Given the global presence, the company can reliably when necessary lean into more growing and promising markets around the world, one of them being Asia right now. I think that going forward seeing this type of momentum for EG is further adding support for a higher valuation. Being able to offset some challenges in other markets by focusing on growing ones should ultimately lead to more reliable and steadily growing earnings for the business.
Risk Associated
EG continues to navigate a landscape of growing regulatory and financial intricacies, particularly due to its segmented structure and geographic diversity. This complexity can pose challenges, potentially affecting EG’s operational flexibility. In the face of heightened stressors, the company may encounter hurdles in maintaining its long-term growth trajectory and cash flow generation potential. The last quarter showcased some strength though as the pricing conditions improved. I think this is the first thing that will deteriorate and post a warning sign that earnings for EG may fall.
Treasury Yields (CNBC)
The insurance industry has faced challenges in outperforming the broader market due to its exposure to fixed-rate bonds, which exhibit an inverse relationship with interest rates.

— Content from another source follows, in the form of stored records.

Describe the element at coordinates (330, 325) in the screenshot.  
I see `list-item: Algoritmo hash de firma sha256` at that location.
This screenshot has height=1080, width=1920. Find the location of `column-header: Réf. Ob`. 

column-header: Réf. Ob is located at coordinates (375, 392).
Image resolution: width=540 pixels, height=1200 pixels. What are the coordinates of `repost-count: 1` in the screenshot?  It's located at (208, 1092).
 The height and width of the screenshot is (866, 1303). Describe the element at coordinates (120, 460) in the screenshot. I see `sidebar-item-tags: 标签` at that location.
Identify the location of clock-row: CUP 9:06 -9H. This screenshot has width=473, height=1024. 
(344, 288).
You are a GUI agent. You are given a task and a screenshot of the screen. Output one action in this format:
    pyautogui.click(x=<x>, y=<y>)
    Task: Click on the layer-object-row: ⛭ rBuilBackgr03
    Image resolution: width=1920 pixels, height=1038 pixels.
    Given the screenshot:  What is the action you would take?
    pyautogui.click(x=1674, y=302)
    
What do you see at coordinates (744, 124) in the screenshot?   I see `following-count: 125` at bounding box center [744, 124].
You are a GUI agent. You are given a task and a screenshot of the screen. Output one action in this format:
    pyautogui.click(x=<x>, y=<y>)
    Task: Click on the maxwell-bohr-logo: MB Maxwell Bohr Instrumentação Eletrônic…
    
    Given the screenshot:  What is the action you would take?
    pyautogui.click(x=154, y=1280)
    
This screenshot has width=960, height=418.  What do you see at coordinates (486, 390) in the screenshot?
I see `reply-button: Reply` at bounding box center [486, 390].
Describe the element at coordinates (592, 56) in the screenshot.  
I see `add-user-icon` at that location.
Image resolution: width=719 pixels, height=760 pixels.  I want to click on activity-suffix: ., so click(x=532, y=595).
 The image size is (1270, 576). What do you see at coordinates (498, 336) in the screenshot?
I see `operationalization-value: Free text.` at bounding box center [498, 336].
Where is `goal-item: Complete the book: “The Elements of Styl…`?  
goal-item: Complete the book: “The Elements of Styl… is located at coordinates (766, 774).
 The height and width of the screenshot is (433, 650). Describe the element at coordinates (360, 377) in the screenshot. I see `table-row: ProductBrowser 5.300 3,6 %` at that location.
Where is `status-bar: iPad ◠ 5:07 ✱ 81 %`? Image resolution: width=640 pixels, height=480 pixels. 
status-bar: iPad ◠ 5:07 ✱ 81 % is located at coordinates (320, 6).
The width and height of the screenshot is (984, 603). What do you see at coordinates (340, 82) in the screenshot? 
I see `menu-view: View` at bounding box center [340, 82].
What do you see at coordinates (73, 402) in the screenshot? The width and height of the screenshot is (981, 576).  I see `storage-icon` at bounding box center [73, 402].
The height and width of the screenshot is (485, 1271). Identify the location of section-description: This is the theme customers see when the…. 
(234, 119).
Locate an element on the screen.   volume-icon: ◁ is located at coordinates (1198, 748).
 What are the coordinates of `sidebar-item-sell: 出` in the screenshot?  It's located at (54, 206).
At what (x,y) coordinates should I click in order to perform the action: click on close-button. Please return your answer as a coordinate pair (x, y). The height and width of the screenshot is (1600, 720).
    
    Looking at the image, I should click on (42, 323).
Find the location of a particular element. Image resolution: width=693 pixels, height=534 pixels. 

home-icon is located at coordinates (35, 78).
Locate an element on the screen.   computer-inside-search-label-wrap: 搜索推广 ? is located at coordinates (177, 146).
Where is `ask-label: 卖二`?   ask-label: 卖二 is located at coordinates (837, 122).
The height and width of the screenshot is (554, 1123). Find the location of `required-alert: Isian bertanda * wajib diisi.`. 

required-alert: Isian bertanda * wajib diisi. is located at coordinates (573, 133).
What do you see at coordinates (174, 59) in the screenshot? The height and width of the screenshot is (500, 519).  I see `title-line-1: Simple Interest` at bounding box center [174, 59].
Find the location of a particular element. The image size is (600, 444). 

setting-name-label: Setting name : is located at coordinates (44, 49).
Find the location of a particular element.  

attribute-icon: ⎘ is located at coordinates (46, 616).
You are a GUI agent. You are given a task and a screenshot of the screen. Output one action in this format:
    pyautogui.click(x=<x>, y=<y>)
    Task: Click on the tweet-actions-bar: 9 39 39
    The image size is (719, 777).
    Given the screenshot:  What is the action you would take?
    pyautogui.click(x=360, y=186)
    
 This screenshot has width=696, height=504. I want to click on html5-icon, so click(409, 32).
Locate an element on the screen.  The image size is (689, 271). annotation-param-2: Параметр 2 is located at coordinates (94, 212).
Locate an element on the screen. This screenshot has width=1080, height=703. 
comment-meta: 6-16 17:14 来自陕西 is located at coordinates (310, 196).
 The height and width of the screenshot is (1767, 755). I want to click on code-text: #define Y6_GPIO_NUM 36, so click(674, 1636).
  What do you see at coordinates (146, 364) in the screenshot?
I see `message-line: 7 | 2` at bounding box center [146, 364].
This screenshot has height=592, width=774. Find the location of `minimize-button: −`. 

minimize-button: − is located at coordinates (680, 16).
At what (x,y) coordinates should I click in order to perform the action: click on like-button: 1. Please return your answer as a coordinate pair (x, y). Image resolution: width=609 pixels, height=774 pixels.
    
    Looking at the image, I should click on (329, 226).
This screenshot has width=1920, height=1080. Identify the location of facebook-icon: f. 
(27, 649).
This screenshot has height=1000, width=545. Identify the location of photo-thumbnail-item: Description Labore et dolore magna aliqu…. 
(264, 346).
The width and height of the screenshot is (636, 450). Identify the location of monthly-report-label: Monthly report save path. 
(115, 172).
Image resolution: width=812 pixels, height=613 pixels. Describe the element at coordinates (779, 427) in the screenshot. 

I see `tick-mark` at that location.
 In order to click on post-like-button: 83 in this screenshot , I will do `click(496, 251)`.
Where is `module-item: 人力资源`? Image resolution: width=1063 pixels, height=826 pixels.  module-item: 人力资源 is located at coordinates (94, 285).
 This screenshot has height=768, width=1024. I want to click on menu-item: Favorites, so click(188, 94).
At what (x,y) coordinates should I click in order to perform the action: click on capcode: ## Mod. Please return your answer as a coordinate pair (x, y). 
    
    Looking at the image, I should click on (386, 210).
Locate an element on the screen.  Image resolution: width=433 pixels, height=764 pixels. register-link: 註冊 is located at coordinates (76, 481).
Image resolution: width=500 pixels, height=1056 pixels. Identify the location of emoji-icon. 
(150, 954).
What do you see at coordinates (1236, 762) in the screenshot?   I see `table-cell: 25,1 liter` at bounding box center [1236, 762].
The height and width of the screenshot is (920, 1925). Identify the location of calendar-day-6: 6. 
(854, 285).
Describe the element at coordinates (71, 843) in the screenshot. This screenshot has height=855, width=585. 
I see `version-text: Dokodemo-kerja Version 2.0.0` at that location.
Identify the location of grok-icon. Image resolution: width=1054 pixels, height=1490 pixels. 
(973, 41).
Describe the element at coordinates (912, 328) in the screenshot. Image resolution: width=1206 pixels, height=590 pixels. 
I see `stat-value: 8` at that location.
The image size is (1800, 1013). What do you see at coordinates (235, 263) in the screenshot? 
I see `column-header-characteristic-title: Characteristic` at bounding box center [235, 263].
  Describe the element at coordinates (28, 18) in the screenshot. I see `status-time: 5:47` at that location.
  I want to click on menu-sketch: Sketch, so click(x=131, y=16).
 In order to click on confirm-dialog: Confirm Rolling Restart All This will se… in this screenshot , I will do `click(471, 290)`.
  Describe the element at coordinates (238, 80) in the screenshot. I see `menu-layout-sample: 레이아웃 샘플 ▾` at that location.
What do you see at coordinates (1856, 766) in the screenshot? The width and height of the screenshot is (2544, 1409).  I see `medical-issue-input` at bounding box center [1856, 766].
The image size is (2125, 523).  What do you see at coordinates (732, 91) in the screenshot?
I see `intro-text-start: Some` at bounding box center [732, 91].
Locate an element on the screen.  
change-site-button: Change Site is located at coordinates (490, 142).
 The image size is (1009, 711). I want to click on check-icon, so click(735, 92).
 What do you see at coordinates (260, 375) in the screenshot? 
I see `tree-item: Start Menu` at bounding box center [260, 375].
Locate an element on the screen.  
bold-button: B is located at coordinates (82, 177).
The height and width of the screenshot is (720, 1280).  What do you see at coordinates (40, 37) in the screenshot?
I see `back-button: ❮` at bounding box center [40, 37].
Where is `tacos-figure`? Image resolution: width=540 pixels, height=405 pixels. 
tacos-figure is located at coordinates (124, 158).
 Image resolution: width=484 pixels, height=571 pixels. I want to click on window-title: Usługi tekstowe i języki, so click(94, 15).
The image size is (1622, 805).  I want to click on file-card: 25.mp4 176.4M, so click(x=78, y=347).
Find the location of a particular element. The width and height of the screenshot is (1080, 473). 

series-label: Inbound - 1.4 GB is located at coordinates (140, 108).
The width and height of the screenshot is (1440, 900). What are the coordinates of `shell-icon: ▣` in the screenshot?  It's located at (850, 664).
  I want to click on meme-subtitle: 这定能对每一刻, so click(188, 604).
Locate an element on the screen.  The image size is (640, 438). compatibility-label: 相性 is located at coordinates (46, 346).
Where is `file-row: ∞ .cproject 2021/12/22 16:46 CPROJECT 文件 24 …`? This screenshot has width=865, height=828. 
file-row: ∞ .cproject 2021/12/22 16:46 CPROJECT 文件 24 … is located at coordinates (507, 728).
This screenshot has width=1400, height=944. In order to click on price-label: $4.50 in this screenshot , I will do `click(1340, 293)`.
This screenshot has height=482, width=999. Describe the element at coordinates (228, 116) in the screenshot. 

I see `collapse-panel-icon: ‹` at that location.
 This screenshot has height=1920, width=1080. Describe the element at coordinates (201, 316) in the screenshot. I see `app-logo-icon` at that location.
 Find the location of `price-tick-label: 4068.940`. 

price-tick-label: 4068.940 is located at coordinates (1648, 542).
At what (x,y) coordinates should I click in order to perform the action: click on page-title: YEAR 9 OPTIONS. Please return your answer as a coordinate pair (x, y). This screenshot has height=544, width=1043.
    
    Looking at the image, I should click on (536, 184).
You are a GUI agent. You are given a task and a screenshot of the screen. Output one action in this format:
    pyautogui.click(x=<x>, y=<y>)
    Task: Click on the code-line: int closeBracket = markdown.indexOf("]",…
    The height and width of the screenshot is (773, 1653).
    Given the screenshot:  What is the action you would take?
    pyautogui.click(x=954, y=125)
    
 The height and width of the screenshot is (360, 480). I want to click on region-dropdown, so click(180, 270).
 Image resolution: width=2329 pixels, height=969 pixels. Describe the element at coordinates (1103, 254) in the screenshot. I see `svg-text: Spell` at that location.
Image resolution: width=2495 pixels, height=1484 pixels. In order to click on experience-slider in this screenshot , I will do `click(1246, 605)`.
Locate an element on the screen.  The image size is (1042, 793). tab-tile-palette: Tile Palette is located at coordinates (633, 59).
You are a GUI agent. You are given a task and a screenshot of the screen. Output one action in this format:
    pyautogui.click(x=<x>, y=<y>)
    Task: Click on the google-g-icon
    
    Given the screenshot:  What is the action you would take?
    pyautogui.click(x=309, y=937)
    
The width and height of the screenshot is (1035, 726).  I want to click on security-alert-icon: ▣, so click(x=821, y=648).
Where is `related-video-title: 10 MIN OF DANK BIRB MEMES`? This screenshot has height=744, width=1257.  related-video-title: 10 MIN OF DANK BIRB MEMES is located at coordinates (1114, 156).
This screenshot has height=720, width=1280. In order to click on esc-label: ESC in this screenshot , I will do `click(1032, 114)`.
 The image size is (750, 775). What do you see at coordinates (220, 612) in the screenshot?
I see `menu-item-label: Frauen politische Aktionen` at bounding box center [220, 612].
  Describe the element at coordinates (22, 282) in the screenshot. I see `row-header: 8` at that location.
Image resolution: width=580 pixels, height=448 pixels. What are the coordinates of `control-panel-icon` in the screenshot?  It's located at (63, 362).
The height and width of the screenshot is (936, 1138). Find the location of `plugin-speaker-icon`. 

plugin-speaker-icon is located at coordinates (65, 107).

This dynamic impacts EG, especially in its reinsurance market, as rising interest rates can lead to reduced demand, affecting insurers’ net incomes and potentially hindering scale growth. If the fixed-rate bonds continue to largely underperform I think that the bottom line may be subject to a decline in the coming years. Furthermore, as the interest rates are climbing in the US the demand is likely to go down as well but this should be shortlived I think. My view on the interest rates is that they will remain elevated for the better part of 2024 and then begin to go down. Once they go down the bonds will likely appreciate and yield stronger earnings potential to companies like EG. Over time this should provide stable growth through the cycle and showcase why EG is a sound addition to a portfolio.
Investor Takeaway
EG has made a lot of progress over the years and right now is in a very favorable position I think to continue and grow very well over the coming several years. For investors that seek a broad and well-diversified insurance and reinsurance company EG looks solid. With a dividend as well that I think could showcase strong single-digit growth over the coming decade, it bolsters the buy case further. I am rating EG a buy now.